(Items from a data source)
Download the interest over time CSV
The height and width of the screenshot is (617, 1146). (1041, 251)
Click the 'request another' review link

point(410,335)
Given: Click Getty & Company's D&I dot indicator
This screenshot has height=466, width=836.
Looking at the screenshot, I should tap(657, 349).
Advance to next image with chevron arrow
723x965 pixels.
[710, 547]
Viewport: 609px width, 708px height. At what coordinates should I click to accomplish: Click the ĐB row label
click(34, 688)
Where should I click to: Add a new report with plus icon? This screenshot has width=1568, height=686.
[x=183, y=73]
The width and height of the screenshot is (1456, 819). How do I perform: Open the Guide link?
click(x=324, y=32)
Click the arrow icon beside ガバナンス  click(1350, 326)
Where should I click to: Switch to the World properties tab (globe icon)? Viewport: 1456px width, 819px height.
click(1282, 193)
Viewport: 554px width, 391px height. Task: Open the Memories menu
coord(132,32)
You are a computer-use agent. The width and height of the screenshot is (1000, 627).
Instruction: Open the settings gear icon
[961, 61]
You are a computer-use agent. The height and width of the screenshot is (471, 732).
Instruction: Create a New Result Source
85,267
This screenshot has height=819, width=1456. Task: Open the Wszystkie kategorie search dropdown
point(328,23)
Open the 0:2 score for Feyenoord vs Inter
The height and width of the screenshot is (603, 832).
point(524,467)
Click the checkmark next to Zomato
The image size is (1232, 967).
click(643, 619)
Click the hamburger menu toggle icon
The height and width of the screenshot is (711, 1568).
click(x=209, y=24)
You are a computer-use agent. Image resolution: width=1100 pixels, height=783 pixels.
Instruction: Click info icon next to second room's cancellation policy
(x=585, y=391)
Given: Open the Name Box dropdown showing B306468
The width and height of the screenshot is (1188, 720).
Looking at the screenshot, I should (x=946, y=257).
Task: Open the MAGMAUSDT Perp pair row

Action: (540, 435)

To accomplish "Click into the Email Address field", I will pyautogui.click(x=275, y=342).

TASK REQUIREMENTS
Reproduce word for word every line from the one containing "Where should I click to: Add" down to the one containing "Click the arrow", including both of those lines.

EXERCISE OUTPUT
Where should I click to: Add a new report with plus icon? This screenshot has width=1568, height=686.
[x=183, y=73]
The width and height of the screenshot is (1456, 819). How do I perform: Open the Guide link?
click(x=324, y=32)
Click the arrow icon beside ガバナンス  click(1350, 326)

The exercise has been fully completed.